Читаем Дневники 1918-1919 полностью

Я читал ей поэму Блока «Соловьиный сад» и чуть не разрыдался, когда мы дошли до утраты осла: мне ясно представился ослом ее муж и жена моя с их самоотверженным служением в буднях. Если она так же любит «осла»,

-201-

как я, может быть, еще сильнее, и при этом для себя (для свободы) нет у нее даже, как у меня, пера и бумаги, а только сжатое чувство женщины — то вот и вся разгадка нашей любви (трагической).

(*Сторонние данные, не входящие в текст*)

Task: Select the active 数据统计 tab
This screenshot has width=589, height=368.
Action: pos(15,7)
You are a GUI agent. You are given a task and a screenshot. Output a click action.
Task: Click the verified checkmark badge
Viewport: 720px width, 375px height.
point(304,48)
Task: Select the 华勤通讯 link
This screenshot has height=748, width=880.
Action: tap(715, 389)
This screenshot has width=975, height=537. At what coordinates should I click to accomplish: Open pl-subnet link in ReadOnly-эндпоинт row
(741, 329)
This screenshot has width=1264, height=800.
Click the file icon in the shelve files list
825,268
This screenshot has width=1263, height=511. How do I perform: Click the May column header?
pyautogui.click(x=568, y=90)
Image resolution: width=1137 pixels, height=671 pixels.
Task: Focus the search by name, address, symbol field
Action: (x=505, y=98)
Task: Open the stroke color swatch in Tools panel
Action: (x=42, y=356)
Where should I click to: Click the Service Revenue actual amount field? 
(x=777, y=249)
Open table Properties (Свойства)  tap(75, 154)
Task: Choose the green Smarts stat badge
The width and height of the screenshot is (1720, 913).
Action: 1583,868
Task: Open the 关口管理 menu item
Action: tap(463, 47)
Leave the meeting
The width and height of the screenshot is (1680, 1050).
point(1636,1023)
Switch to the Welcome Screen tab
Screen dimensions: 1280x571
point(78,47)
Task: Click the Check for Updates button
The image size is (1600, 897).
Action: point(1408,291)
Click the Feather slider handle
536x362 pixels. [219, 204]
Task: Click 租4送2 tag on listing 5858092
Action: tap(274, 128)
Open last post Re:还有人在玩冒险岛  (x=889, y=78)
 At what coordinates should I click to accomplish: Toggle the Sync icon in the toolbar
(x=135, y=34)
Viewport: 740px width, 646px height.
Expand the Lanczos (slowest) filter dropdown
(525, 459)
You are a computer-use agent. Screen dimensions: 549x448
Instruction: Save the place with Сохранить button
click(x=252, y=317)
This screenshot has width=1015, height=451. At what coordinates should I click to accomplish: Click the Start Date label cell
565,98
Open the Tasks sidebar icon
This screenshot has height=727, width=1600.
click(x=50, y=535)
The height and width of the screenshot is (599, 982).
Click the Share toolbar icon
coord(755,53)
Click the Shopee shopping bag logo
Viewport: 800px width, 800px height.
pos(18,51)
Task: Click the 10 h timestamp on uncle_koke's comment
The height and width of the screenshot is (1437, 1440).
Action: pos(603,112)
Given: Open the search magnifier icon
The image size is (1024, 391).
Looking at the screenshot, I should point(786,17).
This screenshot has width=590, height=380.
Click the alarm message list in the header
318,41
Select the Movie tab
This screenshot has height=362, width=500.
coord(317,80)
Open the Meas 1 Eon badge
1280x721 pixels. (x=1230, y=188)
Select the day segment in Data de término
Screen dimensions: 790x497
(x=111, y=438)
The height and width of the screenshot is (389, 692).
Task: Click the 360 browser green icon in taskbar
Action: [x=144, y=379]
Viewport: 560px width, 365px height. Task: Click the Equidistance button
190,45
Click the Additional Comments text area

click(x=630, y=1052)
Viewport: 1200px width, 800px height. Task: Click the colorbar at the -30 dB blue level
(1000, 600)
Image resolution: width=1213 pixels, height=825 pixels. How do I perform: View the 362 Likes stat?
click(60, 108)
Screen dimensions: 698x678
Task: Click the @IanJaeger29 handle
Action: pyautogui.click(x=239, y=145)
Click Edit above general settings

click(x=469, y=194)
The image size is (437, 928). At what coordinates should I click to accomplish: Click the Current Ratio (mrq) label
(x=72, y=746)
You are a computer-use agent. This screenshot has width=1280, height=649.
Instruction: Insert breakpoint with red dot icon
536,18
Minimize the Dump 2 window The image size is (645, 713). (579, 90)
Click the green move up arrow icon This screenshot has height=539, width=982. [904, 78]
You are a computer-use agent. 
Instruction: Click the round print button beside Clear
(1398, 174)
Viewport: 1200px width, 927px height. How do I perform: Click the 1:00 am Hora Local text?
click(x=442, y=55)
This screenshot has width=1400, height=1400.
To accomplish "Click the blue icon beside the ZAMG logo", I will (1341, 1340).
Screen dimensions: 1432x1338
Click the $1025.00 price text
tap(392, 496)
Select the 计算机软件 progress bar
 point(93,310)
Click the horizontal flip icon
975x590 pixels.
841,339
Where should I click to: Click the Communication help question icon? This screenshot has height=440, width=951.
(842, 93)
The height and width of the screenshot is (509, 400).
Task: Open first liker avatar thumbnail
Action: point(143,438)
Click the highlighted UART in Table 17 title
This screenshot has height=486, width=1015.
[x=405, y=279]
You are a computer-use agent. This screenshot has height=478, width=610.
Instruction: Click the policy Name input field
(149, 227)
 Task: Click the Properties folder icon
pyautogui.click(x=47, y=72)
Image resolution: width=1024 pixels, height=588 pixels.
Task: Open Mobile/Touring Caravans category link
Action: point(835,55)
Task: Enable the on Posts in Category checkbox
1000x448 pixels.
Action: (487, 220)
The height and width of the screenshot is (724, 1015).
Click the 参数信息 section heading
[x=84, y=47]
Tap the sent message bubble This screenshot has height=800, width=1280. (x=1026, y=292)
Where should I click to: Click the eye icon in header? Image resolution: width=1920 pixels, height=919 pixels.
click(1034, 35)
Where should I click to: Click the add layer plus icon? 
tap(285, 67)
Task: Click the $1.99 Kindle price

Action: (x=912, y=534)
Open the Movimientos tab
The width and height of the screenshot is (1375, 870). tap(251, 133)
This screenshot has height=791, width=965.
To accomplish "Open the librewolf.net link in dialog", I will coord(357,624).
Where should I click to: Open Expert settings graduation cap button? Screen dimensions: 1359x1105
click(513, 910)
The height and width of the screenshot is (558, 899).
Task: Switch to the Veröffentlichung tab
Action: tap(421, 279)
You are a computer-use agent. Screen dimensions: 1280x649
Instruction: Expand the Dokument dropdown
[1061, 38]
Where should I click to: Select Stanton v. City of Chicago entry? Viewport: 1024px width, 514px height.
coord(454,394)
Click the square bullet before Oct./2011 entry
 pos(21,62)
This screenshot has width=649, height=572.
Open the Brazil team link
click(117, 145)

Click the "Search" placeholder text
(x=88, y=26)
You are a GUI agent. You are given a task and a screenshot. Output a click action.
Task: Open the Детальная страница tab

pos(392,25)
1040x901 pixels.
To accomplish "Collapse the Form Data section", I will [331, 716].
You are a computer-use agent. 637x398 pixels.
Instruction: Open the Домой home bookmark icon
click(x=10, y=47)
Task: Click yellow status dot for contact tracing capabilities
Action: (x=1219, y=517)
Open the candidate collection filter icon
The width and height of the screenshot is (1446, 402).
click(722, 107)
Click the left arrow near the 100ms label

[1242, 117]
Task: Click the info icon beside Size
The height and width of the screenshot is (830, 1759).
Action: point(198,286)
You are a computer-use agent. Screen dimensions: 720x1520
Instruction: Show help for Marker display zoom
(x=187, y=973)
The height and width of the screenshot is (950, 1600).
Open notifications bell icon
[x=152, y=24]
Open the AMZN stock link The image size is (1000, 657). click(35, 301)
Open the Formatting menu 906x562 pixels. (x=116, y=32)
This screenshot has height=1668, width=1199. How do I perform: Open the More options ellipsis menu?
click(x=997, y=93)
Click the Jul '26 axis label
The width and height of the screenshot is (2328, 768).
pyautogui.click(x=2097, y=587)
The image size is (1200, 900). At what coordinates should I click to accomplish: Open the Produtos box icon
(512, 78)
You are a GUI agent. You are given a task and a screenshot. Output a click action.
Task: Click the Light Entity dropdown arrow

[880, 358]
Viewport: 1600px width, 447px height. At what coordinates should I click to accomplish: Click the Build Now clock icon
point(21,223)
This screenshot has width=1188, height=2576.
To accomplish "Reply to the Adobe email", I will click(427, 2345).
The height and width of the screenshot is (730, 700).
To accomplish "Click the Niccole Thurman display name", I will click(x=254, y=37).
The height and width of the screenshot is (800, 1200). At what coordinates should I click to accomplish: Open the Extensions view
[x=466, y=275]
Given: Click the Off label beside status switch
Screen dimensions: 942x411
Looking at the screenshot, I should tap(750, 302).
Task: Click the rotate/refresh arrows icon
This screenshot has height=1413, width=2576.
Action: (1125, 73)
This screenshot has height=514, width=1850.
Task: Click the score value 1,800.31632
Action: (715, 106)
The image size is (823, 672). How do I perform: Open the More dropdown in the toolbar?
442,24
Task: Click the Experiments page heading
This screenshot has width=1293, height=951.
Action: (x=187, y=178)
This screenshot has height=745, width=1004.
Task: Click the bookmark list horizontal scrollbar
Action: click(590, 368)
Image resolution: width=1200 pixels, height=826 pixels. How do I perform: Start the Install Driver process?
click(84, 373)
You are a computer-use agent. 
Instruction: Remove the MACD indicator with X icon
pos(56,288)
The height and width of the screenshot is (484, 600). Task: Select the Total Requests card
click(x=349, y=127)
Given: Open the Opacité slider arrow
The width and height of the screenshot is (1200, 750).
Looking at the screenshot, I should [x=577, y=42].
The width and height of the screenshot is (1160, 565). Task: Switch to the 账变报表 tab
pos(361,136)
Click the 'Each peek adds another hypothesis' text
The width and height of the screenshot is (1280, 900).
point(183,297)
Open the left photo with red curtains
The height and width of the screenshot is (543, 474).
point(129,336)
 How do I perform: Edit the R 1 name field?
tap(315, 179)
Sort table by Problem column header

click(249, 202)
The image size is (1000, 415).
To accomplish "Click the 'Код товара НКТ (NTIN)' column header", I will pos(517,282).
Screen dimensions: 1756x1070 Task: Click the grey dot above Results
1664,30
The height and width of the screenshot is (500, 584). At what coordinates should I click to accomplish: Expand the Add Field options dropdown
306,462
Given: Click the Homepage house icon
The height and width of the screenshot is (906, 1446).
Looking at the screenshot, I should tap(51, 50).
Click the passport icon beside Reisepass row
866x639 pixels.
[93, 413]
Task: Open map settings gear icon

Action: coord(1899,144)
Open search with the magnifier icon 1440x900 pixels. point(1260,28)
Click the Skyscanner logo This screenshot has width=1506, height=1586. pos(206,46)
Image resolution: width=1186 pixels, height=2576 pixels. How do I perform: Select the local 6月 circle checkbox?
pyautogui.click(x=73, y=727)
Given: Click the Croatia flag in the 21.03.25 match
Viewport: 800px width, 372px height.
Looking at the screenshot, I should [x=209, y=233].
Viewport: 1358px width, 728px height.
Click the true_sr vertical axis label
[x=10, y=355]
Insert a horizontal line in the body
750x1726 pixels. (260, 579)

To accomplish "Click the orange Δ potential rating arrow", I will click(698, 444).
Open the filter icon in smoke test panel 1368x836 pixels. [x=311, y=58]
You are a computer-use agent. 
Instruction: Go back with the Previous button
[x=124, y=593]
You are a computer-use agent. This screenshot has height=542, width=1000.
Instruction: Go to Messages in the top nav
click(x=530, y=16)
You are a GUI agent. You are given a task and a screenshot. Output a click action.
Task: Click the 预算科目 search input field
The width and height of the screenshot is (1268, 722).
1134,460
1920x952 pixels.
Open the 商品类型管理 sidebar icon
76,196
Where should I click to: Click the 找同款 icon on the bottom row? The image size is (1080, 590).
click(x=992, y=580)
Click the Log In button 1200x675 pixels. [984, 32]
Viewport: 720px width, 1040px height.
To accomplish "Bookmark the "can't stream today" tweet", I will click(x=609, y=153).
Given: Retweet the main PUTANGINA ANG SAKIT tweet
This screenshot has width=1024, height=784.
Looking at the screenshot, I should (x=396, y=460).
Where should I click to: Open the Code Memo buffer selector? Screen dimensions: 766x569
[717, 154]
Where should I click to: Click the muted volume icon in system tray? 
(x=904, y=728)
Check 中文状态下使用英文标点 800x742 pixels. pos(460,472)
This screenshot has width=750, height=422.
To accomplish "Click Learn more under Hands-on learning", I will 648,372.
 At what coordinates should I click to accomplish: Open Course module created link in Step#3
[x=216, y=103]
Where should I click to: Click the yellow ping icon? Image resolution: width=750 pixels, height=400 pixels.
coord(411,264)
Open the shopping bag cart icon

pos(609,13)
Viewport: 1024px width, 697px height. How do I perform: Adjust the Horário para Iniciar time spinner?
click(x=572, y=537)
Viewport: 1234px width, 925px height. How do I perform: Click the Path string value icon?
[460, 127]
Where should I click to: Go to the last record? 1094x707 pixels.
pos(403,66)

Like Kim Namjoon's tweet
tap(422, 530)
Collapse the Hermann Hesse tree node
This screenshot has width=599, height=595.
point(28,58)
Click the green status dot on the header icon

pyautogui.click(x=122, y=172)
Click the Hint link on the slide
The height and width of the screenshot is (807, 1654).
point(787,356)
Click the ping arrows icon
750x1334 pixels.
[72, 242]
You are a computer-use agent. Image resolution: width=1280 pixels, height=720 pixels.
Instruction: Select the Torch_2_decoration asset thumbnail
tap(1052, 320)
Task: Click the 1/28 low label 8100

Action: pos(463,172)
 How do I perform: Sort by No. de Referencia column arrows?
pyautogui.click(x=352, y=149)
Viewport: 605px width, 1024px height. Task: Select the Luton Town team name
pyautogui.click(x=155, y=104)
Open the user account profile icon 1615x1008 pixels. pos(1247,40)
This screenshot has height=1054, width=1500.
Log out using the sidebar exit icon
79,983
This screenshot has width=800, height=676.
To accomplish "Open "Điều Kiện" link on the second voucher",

— Не находите ли вы, что ясень по-русски очень хорошо назван: ни одно дерево так легко и ясно не сквозит на воздухе, как он (Тургенев. «Отцы и дети»).


26 Августа.

Вечер тихий, деревья как восковые, солнце светит в окошко, теплынь и грустная предосенняя нежность в природе: такая нежность, как у тебя, когда забываешь ты все «осадки» нашей любви и, отойдя от них в сторонку, думаешь про себя: а что, и это неплохо, все нужно; за все благодаришь меня, и я тебе светлым представляюсь, как ясень.

Милая моя, сегодня душа моя полна благодарностью тебе, весь день я не беру в руки ни книг, ни рукописей, ни газет и не думаю ни о чем, кроме тебя, счастливый, отдыхающий. Не стыдно мне своего отдельного счастья, потому что нет равного мне, перед которым мне должно стыдиться.

Помнишь ты холмик на краю парка, где стоят высокие ели, помнишь? — раз под вечер в ожидании заката солнца мы пришли туда с детьми, было сыро, я пригнул к земле две нижние еловые ветви, и ты устроилась на них рядом со мной, дети убежали в кусты (они учили Мишу бегать), я, конечно, обнял тебя, целовал украдкой. Сейчас я был там один и долго сидел на этих ветвях: ты, я думал, единственная прошла по этим грустным мне и почти умершим местам и благословила их, и они вновь соединились в одно прекрасное целое, как в сказке, окропленные живою водой воскресения. Я забыл, что тут хорошо, ты пришла и сказала мне: «Встань, здесь хорошо!» И я встал. Дорогая, прошу тебя, услышь меня на расстоянии, думай, как я сейчас: я прошу и молю тебя не смущаться мыслей и чувств, которые иногда кажутся двойными, стань, как я сейчас стою, высоко, посмотри с высоты: нет ничего двойного, правда и тут; а любовь одна. Помни, дорогая, что я всей

-202-

душой хочу оправдать твое благословение: твой высокий ясень сломается, но не унизится до мелких чувств.


Больная лежит в твоей комнате, я время от времени прихожу к ней и стараюсь, как ты велела, быть очень ласковым: она совсем больная. Разговор у нас скорбный о небе и земле.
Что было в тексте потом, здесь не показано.